In church I learned hallowed as an adjective: “Our Father, who art in heaven, hallowed be thy name.”
At some point I learned that Hallowe’en was a corruption of “All Hallows Eve,” but I never quite caught on to what a hallow was in that context. I thought it was a dead person.
So when I saw the phrase “deathly hallows,” I hope I can be forgiven some confusion. Apparently I was not alone, because the folks at the Merriam-Webster dictionary site (my favorite!) updated their entry for hallows and mentioned Rowling’s novel as the cause.
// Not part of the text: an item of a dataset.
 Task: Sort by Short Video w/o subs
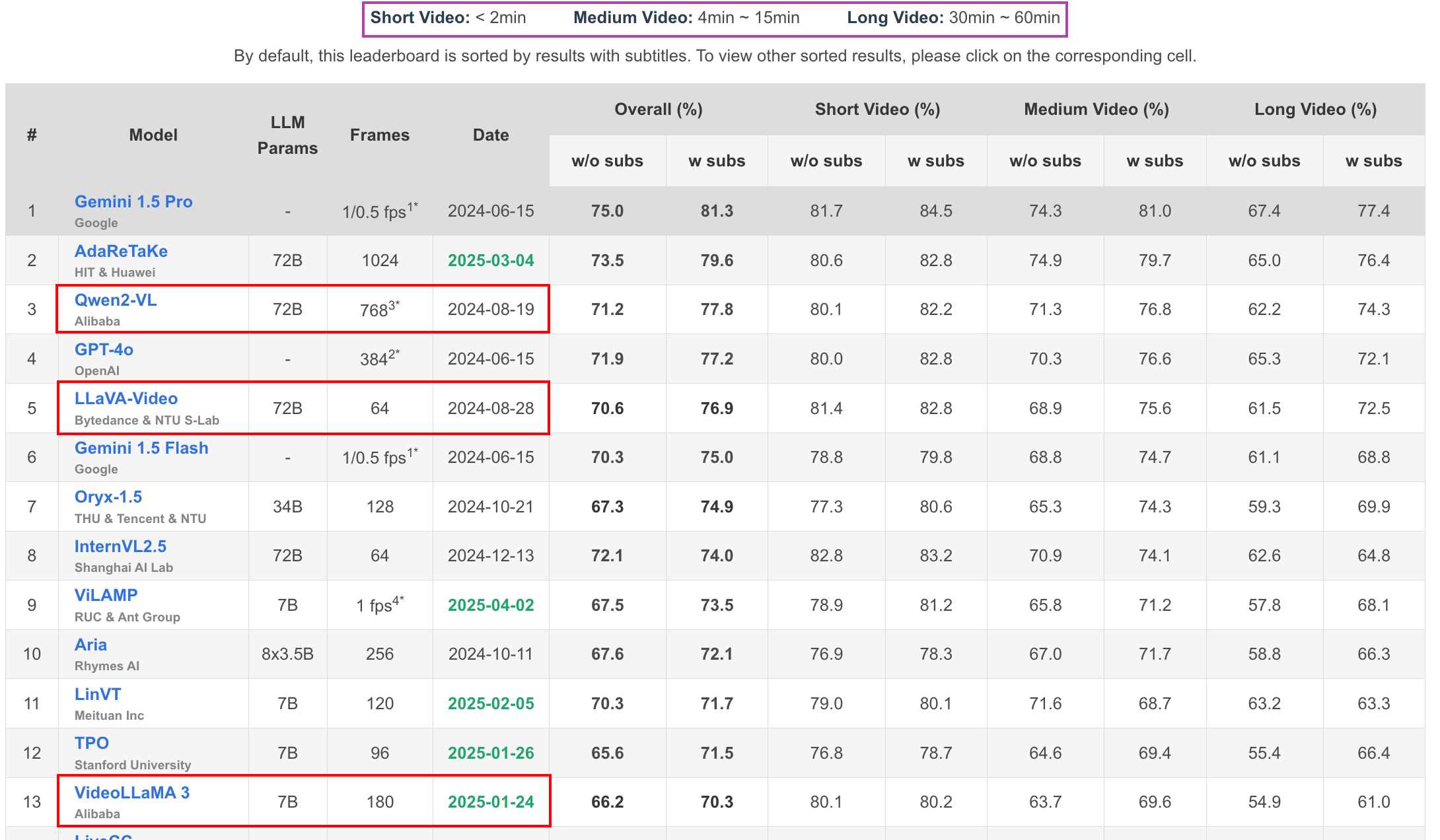[x=826, y=161]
Hallows, according to Merriam-Webster, are saints, shrines, or relics. But in Rowling’s book they are deathly. Hmmmm … this should be interesting. Don’t tell me …

July 23rd, 2007 at 12:11 pm
Interesting. Currently, the pastor of my church is in the middle of a series in which he is “taking apart” the Lord’s Prayer over 8 Sundays. On the second Sunday, he explained the phrase “hallowed be Thy Name” — with lots of time spent on the word “hallowed.”
I looked it up again once I got home that Sunday:
www.answers.com/hallow
hal·low (hăl’Å)
tr.v., -lowed, -low·ing, -lows.
1. To make or set apart as holy.
2. To respect or honor greatly; revere.
[Middle English halwen, from Old English hÄlgian.]
It’ll be interesting to see what you think when you finish reading the book. I’ll have to ask my grandsons, too. They have the book, and they have different colored bookmarks so they can take turns reading it!! What funny guys … finally, they have something they both want to do besides playing on the dratted Xbox!!